== Exercise details ==
Copy out every one of the records below word for word, changing nothing.

== Provided records ==
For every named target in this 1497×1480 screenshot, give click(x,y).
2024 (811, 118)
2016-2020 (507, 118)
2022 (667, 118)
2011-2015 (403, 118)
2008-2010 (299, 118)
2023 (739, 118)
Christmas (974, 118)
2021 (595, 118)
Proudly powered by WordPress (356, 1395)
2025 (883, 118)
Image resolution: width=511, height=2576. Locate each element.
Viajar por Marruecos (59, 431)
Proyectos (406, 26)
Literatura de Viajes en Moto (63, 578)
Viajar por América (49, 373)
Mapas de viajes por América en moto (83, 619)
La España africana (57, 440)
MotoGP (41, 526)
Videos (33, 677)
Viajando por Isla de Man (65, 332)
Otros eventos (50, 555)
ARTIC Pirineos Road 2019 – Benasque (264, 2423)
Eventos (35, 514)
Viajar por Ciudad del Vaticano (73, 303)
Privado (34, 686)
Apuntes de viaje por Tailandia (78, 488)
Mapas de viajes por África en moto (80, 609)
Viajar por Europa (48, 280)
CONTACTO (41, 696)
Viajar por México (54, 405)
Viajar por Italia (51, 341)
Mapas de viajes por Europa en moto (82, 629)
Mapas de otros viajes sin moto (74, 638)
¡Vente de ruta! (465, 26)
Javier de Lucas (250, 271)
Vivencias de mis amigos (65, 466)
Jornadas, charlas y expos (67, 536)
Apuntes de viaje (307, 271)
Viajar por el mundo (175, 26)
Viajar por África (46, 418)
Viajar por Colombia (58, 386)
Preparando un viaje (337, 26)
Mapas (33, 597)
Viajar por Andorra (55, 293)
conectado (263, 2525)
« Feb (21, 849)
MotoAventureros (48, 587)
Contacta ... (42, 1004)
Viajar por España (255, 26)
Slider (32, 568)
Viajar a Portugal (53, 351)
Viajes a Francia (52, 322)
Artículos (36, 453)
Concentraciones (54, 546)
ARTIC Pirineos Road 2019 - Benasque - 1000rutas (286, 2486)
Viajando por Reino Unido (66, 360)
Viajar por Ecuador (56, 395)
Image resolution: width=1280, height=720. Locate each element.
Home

== Task output ==
For every named target in this 1497×1480 screenshot, give click(x,y).
2024 (811, 118)
2016-2020 (507, 118)
2022 (667, 118)
2011-2015 (403, 118)
2008-2010 (299, 118)
2023 (739, 118)
Christmas (974, 118)
2021 (595, 118)
Proudly powered by WordPress (356, 1395)
2025 (883, 118)
Image resolution: width=511, height=2576. Locate each element.
Viajar por Marruecos (59, 431)
Proyectos (406, 26)
Literatura de Viajes en Moto (63, 578)
Viajar por América (49, 373)
Mapas de viajes por América en moto (83, 619)
La España africana (57, 440)
MotoGP (41, 526)
Videos (33, 677)
Viajando por Isla de Man (65, 332)
Otros eventos (50, 555)
ARTIC Pirineos Road 2019 – Benasque (264, 2423)
Eventos (35, 514)
Viajar por Ciudad del Vaticano (73, 303)
Privado (34, 686)
Apuntes de viaje por Tailandia (78, 488)
Mapas de viajes por África en moto (80, 609)
Viajar por Europa (48, 280)
CONTACTO (41, 696)
Viajar por México (54, 405)
Viajar por Italia (51, 341)
Mapas de viajes por Europa en moto (82, 629)
Mapas de otros viajes sin moto (74, 638)
¡Vente de ruta! (465, 26)
Javier de Lucas (250, 271)
Vivencias de mis amigos (65, 466)
Jornadas, charlas y expos (67, 536)
Apuntes de viaje (307, 271)
Viajar por el mundo (175, 26)
Viajar por África (46, 418)
Viajar por Colombia (58, 386)
Preparando un viaje (337, 26)
Mapas (33, 597)
Viajar por Andorra (55, 293)
conectado (263, 2525)
« Feb (21, 849)
MotoAventureros (48, 587)
Contacta ... (42, 1004)
Viajar por España (255, 26)
Slider (32, 568)
Viajar a Portugal (53, 351)
Viajes a Francia (52, 322)
Artículos (36, 453)
Concentraciones (54, 546)
ARTIC Pirineos Road 2019 - Benasque - 1000rutas (286, 2486)
Viajando por Reino Unido (66, 360)
Viajar por Ecuador (56, 395)
Image resolution: width=1280, height=720. Locate each element.
Home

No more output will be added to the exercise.